Das Friaul: Gärten sind Orte der Möglichkeiten
Gärten besitzen eine natürliche Kraft, Geschichte nicht wortwörtlich, sondern mit feinen Gesten weiterzuerzählen: Zerfallene Kriegsspuren werden sinnlich, Gärten zu Orten des Erinnerns, geprägt von Verlust, Erneuerung und beständiger Hoffnung.
Gärten sind Orte der Möglichkeiten. Sie besitzen eine natürliche Kraft, die Geschichte weiterzuerzählen – nicht wortwörtlich, sondern mit feinen Gesten. So verwandeln sie selbst die Spuren von Krieg und Zerstörung in etwas Sinnliches und schaffen Räume für friedliches Erinnern. Besonders eindrücklich wird dies im Giardino Viatori bei Gorizia sichtbar: Auf einem Hang oberhalb der Stadt hat Professor Luciano Viatori in den 1970er-Jahren ein Terrassengarten-Paradies mit Hunderten von Azaleen, Rhododendren, Magnolien und weiteren Blumen geschaffen, das einen ehemaligen Bombenkrater zu einem Teich verwandelte – ein stiller, farbiger Gegenpol zur Geschichte der Region.

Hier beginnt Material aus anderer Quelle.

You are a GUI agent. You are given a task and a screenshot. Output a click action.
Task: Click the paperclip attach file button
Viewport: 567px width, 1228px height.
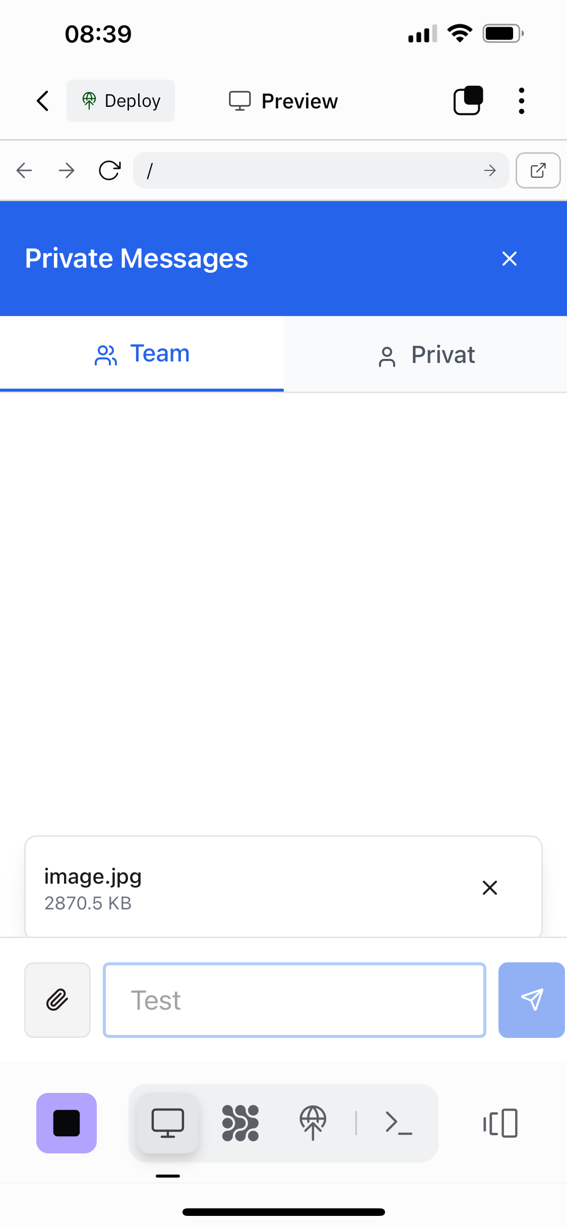[x=57, y=1000]
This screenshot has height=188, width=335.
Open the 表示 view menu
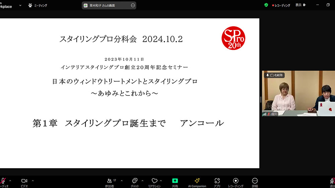pos(300,5)
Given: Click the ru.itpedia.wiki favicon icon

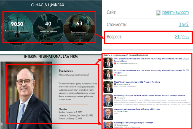Looking at the screenshot, I should 115,112.
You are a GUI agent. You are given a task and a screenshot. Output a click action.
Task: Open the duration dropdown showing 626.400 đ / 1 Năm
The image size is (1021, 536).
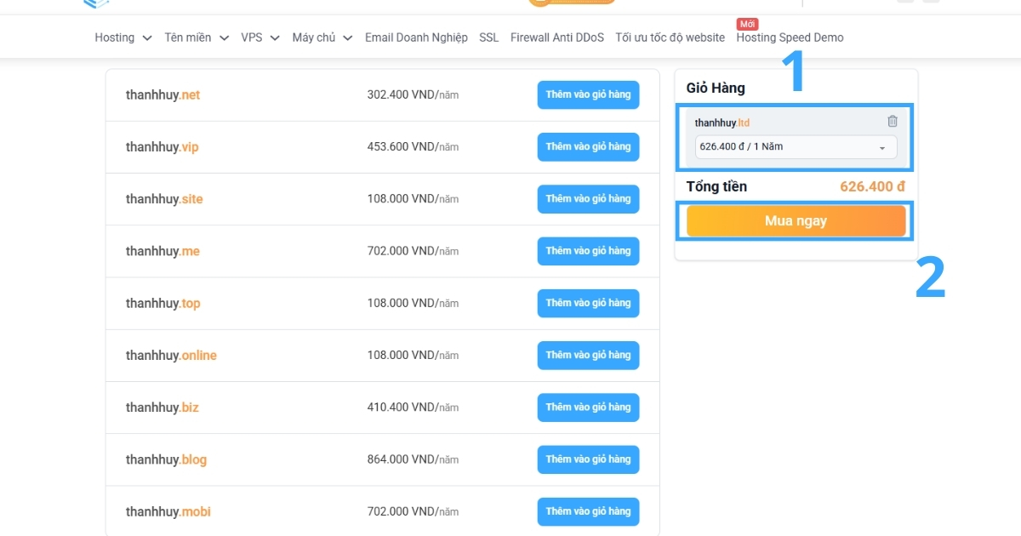796,147
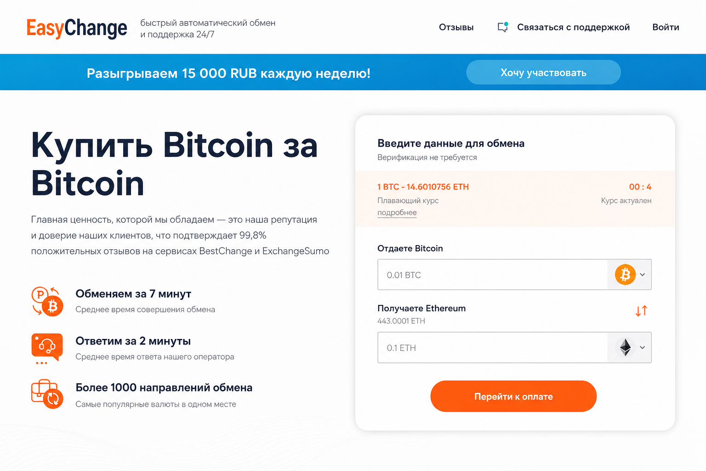Click the 1 BTC - 14.6010756 ETH rate text

tap(423, 187)
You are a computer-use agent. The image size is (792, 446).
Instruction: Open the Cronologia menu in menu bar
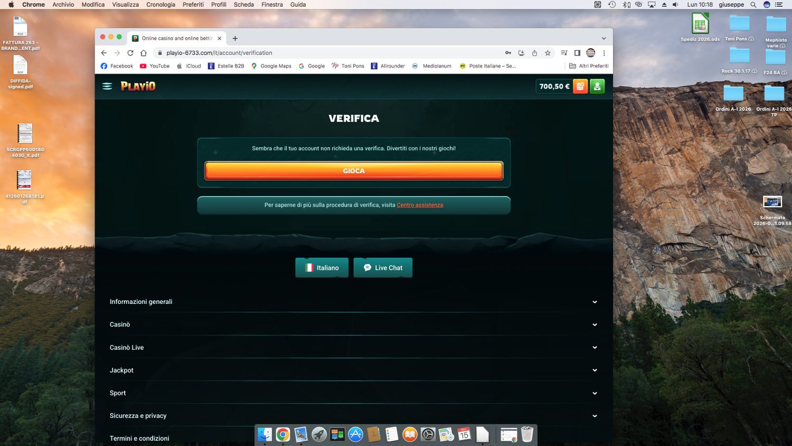coord(161,4)
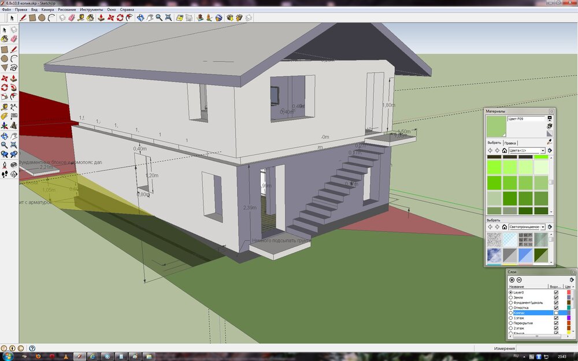The width and height of the screenshot is (578, 361).
Task: Click the add layer plus icon
Action: 512,280
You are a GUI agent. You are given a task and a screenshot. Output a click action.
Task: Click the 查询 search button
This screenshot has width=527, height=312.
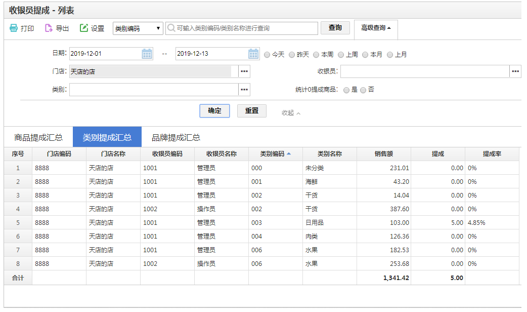(335, 28)
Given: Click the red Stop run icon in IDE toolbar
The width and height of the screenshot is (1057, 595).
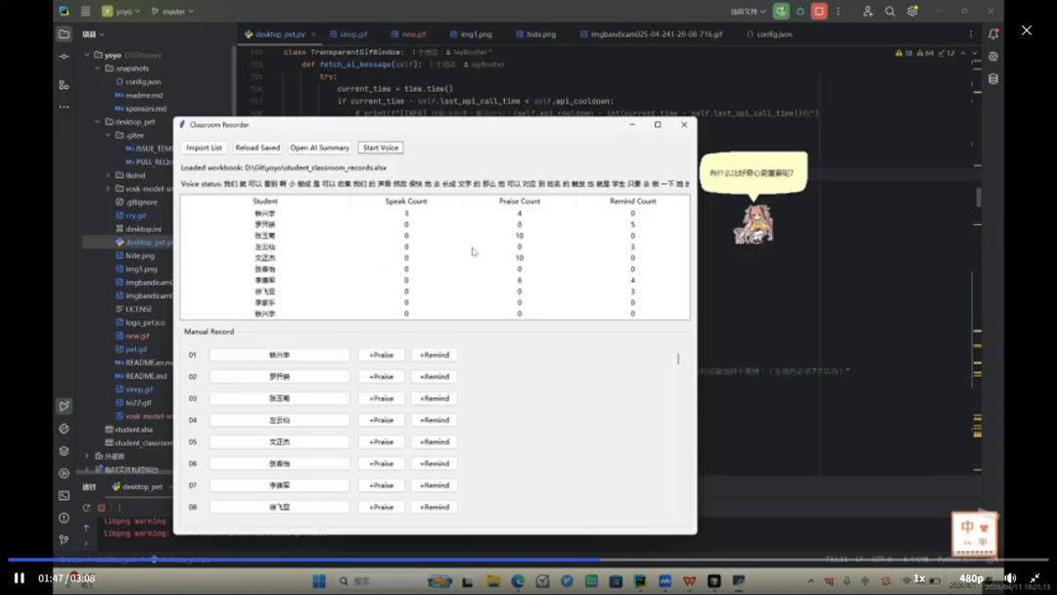Looking at the screenshot, I should 819,12.
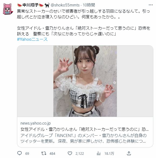Click the share upload icon

(x=129, y=153)
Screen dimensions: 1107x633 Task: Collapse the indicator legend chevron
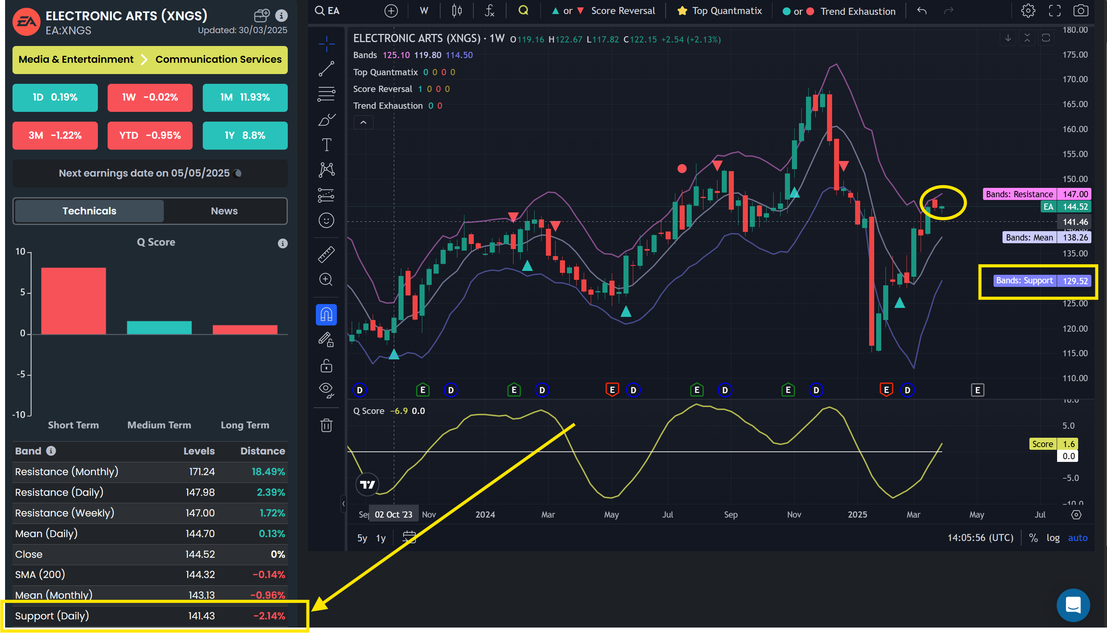[363, 123]
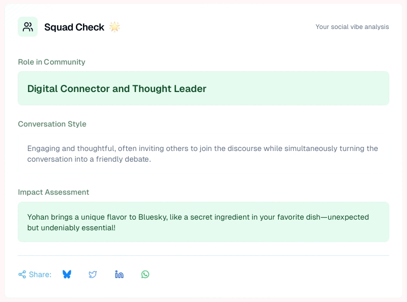Click the Squad Check people icon
Screen dimensions: 407x302
click(27, 27)
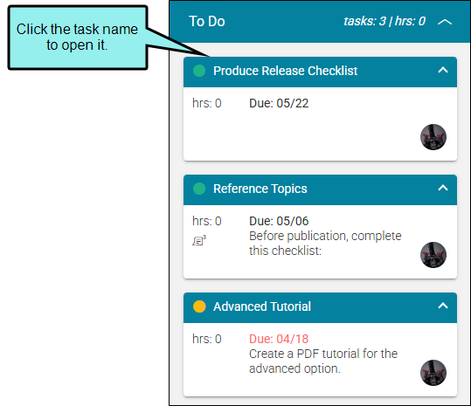Viewport: 471px width, 406px height.
Task: Click assignee avatar on Advanced Tutorial card
Action: click(433, 373)
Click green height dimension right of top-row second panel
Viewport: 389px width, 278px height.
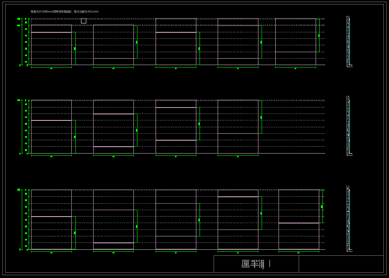click(x=137, y=42)
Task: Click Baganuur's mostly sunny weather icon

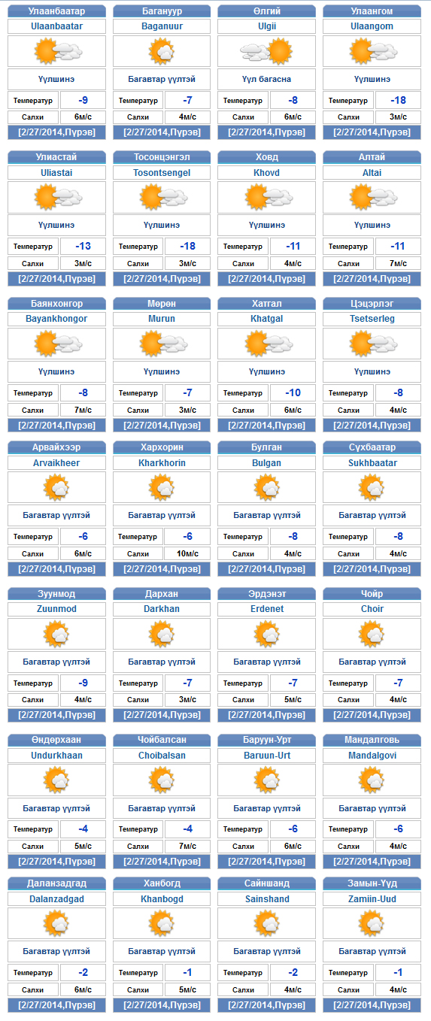Action: [x=162, y=52]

Nur wenige Kilometer entfernt bei Sagrado erinnert der Parco Ungaretti an die Schrecken und zugleich die lyrische Kraft der Erinnerung: Der Park ist dem Dichter Giuseppe Ungaretti gewidmet, der im Ersten Weltkrieg an der Isonzo-Front kämpfte und dort die Grundlagen seiner berühmten Sammlung Il porto sepolto fand. Der Ort umfasst künstlerische Installationen, in Stein und Holz eingravierte Verse und Wege, die die Landschaft zu einem poetischen wie historischen Erlebnisraum machen.
Im weiteren Friaul spiegeln sich die Umbrüche der Zeit vielfach in der Geschichte der Gärten wider: Nach dem Fall der Republik Venedig und den Zerstörungen Napoleons verschwanden viele kunstvoll angelegte Villengärten, und in den folgenden Jahrhunderten prägten Unabhängigkeitskriege, zwei Weltkriege und Naturereignisse wie das Erdbeben von 1976 die Landschaft. Dass dennoch Gartenanlagen überdauerten oder neu entstanden, zeugt von einer tief verwurzelten Resilienz. Zu den überdauernden gehören neben Giardino Viatori auch historische Anlagen wie die hängenden Gärten des Castello di Duino am Golf von Triest sowie moderne Projekte und Spezialgärten, etwa Rosensammlungen und thematische Gärten rund um die „Königin der Blumen“.
Was aber alle Gärten eint, ist die stille Präsenz ihrer Bäume – jahrhundertelang standhaft, Zeugen des Rhythmus der Jahreszeiten und Träger einer unendlichen Geschichte von Verlust, Erneuerung und der leisen Hoffnung, die allem zugrunde liegt. Und nun wünschen wir Ihnen schöne Entdeckungen.